Data listing:
--- START ---
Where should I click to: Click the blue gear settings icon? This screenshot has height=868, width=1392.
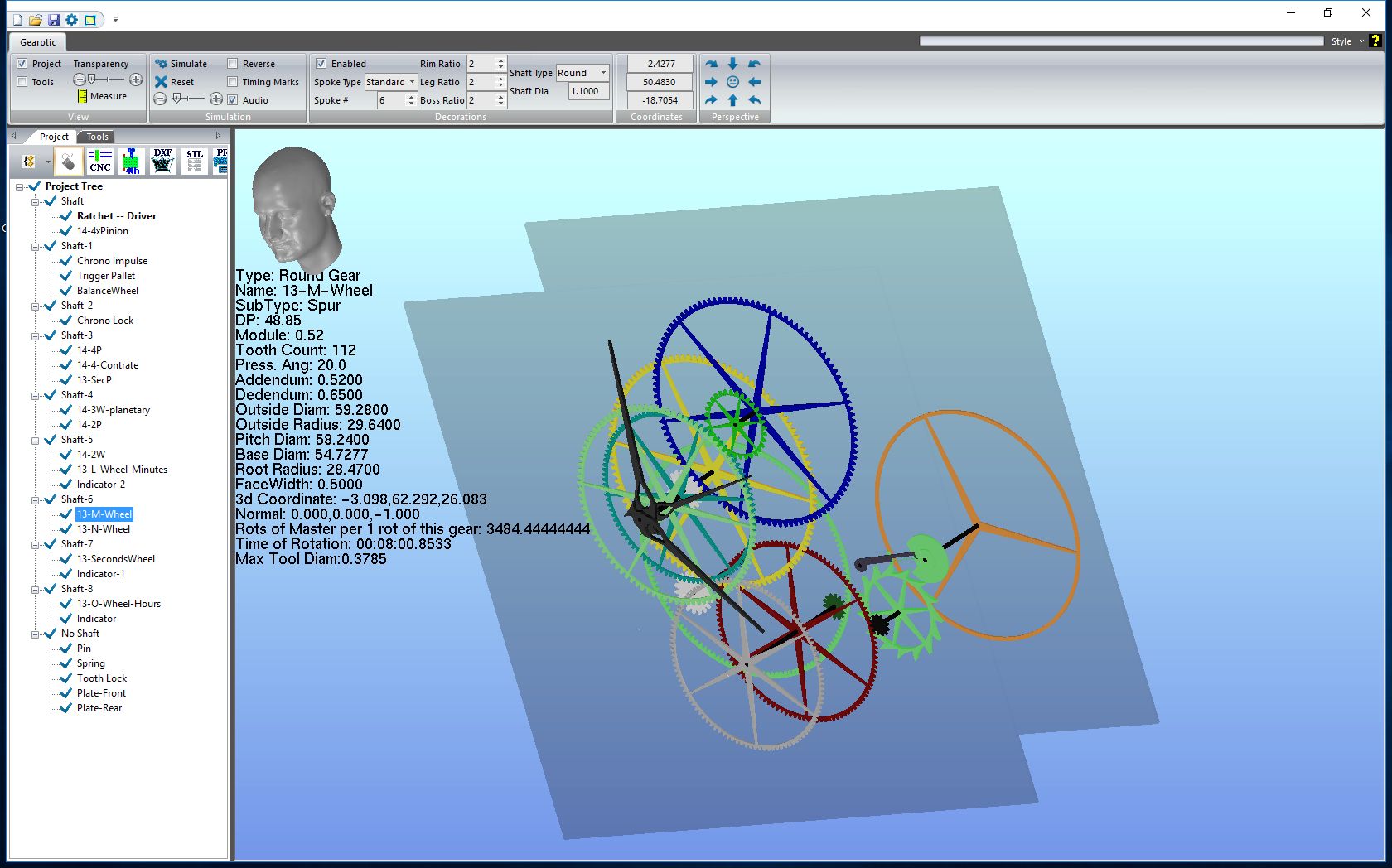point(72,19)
--- END ---
--- START ---
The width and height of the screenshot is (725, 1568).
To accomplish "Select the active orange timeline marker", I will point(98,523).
--- END ---
--- START ---
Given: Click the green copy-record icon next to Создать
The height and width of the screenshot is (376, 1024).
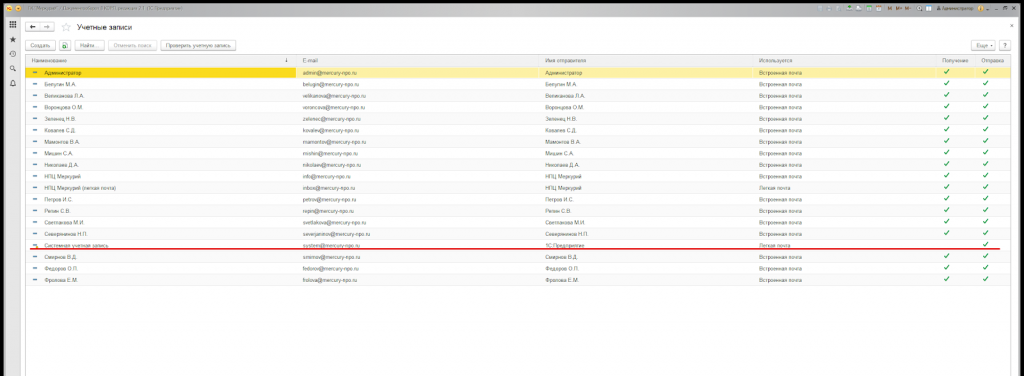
--- END ---
Assignment: Reproduce exactly the lines of the records above from the one with "Given: Click the" to the one with "The height and", both included, and leave out everything else.

Answer:
Given: Click the green copy-record icon next to Создать
The height and width of the screenshot is (376, 1024).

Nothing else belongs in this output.